Statistics • ggh4x

library(ggh4x)
#> Loading required package: ggplot2

Theoretical densities

One of the more useful tools for inspecting your data is to view the density of datapoints. There are great ways of doing this, such as histograms and kernel density estimates (KDEs). However, sometimes you might wonder how the density of your data compares to the density of a theoretical distribution, such as a normal or Poisson distribution. The stat_theodensity() function estimates the necessary parameters for a range of distributions and calculates the probability density for continuous distributions or probability mass for discrete distributions. The function uses maximum likelihood procedures through the fitdistrplus package.

Continuous distributions

Plotting continuous distributions is straightforward enough. You just tell stat_theodensity() what distribution you’d like to fit. It automatically performs the fitting for groups separately, as shown in the example below where we artificially split up the faithful data.

df <- faithful
df$group <- ifelse(df$eruptions > 3, "High", "Low")

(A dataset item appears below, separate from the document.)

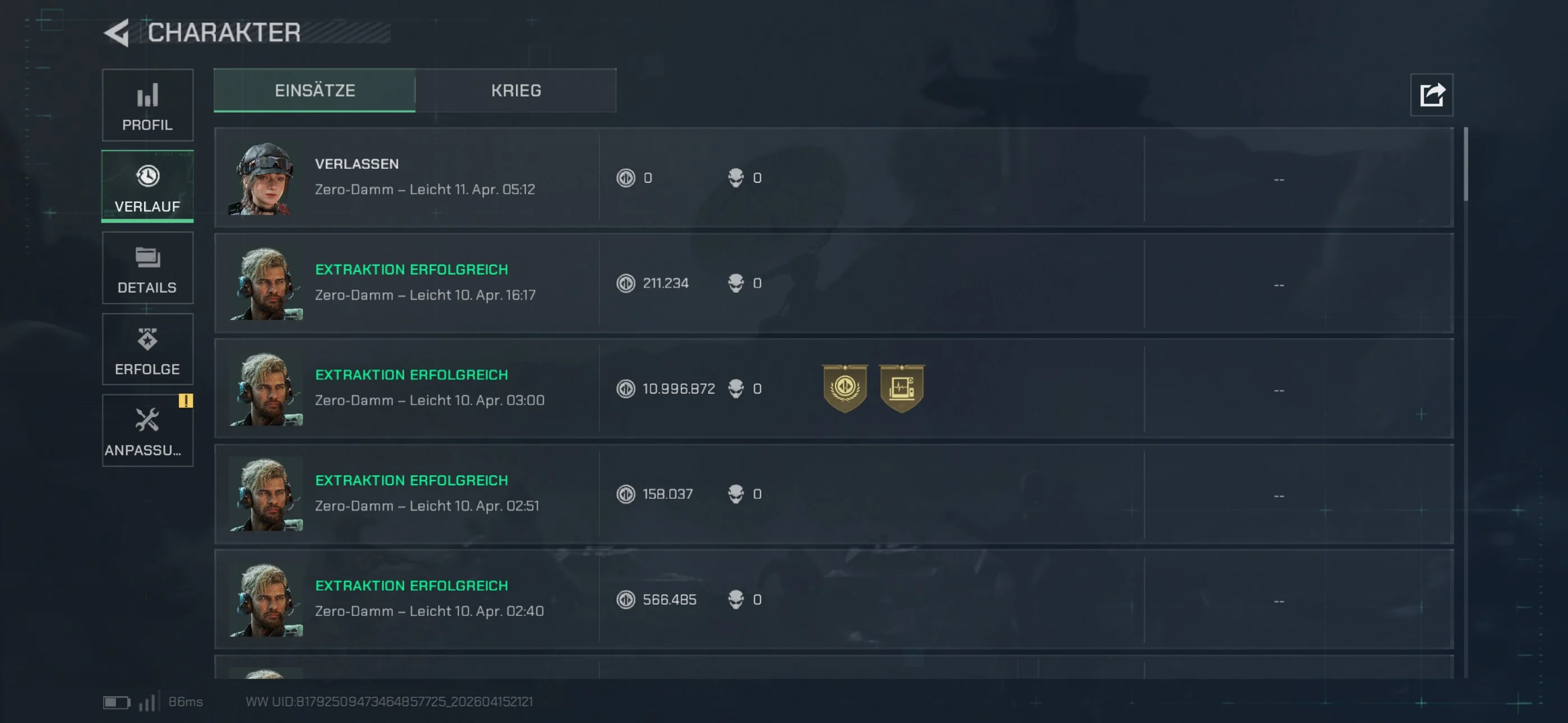Select the VERLAUF history section

point(147,186)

ggplot(df, aes(eruptions, colour = group)) +
  stat_theodensity(distri = "gamma") +
  geom_rug()

We can compare this to kernel density estimates, which are more empirical.

ggplot(df, aes(eruptions, colour = group)) +
  stat_theodensity(distri = "gamma", 
                   aes(linetype = "Theoretical")) +
  stat_density(aes(linetype = "Kernel Estimates"), 
               geom = "line", position = "identity") +
  geom_rug()

There are a few tricky distributions for which there exist no sensible starting values, such as the Student t-distribution and the F-distribution. You would have to provide a sensible-ish starting value for the degrees of freedom for these.

tdist <- data.frame(
  x = c(rt(1000, df = 2), rt(1000, df = 4)),
  group = rep(LETTERS[1:2], each = 1000)
)

ggplot(tdist, aes(x, colour = group)) +
  stat_theodensity(distri = "t", start.arg = list(df = 3))

fdist <- data.frame(
  x = c(rf(1000, df1 = 4, df2 = 8), rf(1000, df1 = 8, df2 = 16)),
  group = rep(LETTERS[1:2], each = 1000)
)

ggplot(fdist, aes(x, colour = group)) +
  stat_theodensity(distri = "f", start.arg = list(df1 = 3, df2 = 3))

Discrete distributions

The way stat_theodensity() handles discrete distributions is similar to how it handles continuous distributions. The main difference is that discrete distributions require whole number or integer input.

correct <- data.frame(
  x = c(rpois(1000, 5), rnbinom(1000, 2, mu = 5)),
  group = rep(LETTERS[1:2], each = 1000)
)

incorrect <- correct
# Change a number to non-integer
incorrect$x[15] <- sqrt(2)

ggplot(incorrect, aes(x, colour = group)) +
  stat_theodensity(distri = "nbinom")
#> Error in `stat_theodensity()`:
#> ! Problem while computing stat.
#> ℹ Error occurred in the 1st layer.
#> Caused by error in `setup_params()`:
#> ! A discrete 'nbinom' distribution cannot be fitted to continuous data.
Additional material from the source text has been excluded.